1 Jebakan

Di tengah dinginnya malam, darah Anna mendidih hebat dan uap-uap hitam bisa terlihat mengepul di atas kepalanya. Keringat dingin terus mengucur deras membuat baju Anna sedikit basah. Jari-jari Anna mengepal keras hingga memutih. Kukunya menancap tajam ke dalam telapak tangan. Tanpa sadar darah merah dengan cepat mulai mengalir keluar menetes ke lantai.

Amarah, kegugupan, kesedihan, dan.. ketidakberdayaan menggumpal menjadi satu.

"Apa maksud Bapak?!"

Bapak Wijaya menyeringai licik, memandang Anna yang seperti akan meledak kapan saja. Ia menjilat bibirnya dengan santai yang dianggap Anna sebagai bentuk provokasi.

Ingin sekali rasanya Anna mencakar wajah sialan itu!

Sayangnya Anna tidak punya pilihan lagi selain menahan diri dan menelan bulat-bulat semua kebencian ke dalam perutnya.

"Ckck. Keliatannya telingamu jadi tuli ya? Masa gitu aja nggak ngerti?"

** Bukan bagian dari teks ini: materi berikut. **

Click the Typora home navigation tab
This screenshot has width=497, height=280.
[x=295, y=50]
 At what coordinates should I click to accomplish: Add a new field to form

Wajah Bapak Wijaya yang biasanya terlihat lemah lembut kini menunjukkan rasa simpati yang mendalam. Ia menggelengkan kepalanya dengan pasrah lalu menatap mata Anna lekat-lekat.

"Saya kan sudah bilang kalau kamu dipecat karna kesalahanmu sendiri. Kenapa nggak percaya sih?"

"Bagaimana saya bisa percaya?! Kesalahan macam apa yang saya lakukan?!"

Anna nyaris tertawa kencang-kencang saking marahnya ia terhadap ketidakadilan ini.

Anna adalah Eksekutif Manajer Keuangan yang mempunyai posisi tertinggi di kantor ini selain CEO yang berada langsung di atasnya. Setiap pekerjaan dilakukan tanpa cela. Dividen yang diterima pemegang saham selalu meningkat, pengeluaran perusahaan pun terkontrol dengan sangat baik. Karyawan-karyawan di kantor juga sangat menghormati Anna karena mengagumi kinerjanya. Mereka selalu memberikan salam yang terlalu sopan setiap bertemu.

Di mata mereka, Anna bagikan seorang putri kerajaan yang tidak memiliki satupun kekurangan. Paras wajahnya cantik dan menawan, tetapi tetap lugu seperti gadis polos yang tidak tahu apa-apa. Tinggi ubuhnya termasuk ke dalam kategori normal tetapi lekuk badannya jelas-jelas sangat bagus dan terbentuk dengan indah. Begitu berisi di tempat yang seharusnya. Rambut hitamnya terlihat berkilauan dikala tergerai panjang. Temperamennya arogan serta perfeksionis, tetapi tidak ada yang menyalahkan hal itu. Bagaimana tidak? Pintar dan cantik tapi tidak arogan, apa tidak takut diinjak orang-orang?

Anna yang seperti itu selalu memberikan yang terbaik untuk pekerjaannya. Apabila orang biasa hanya mengeluarkan 80-100% tenaganya dalam bekerja, maka tenaga yang Anna keluarkan bisa dikatakan 150-200%. Ketika para karyawan itu pulang, setiap hari Anna akan tinggal hingga larut malam untuk mengecek pekerjaan hariannya dan milik bahawannya, memastikan dengan sedetail mungkin apakah ada kesalahan atau tidak.

Setiap saat, akan ada banyak koleganya yang meminta saran ketika mengerjakan sesuatu. Setiap saat, akan ada dokumen-dokumen yang bukan bagian dari pekerjaannya tetapi harus ia kerjakan semata-mata karena gelar Anna yang dapat diandalkan. Setiap saat, ia tampil maksimal ketika meeting diadakan, menuai banyak tepuk tangan dan pengakuan dari pejabat-pejabat perusahaan lainnya.

Jadi, di mana letak kesalahan Anna?

Mulai dari mana ia salah dan seberapa besar hal tersebut sampai-sampai membuatnya dipecat?

Bapak Wijaya merogoh-rogoh laci mejanya untuk sesaat sebelum mengeluarkan setumpuk dokumen dengan stampel "Rahasia" ke atas mejanya.

"Kemari dan lihat sendiri."

Dengan ekspresi yang buruk Anna melangkah pelan. Ia meraih dokumen-dokumen tersebut dan membacanya perlahan.

Seiring dengan berjalannya waktu, ekspresi Anna semakin menjadi-jadi. Tangannya bergetar keras, berusaha menahan diri untuk tidak merobek dokumen itu.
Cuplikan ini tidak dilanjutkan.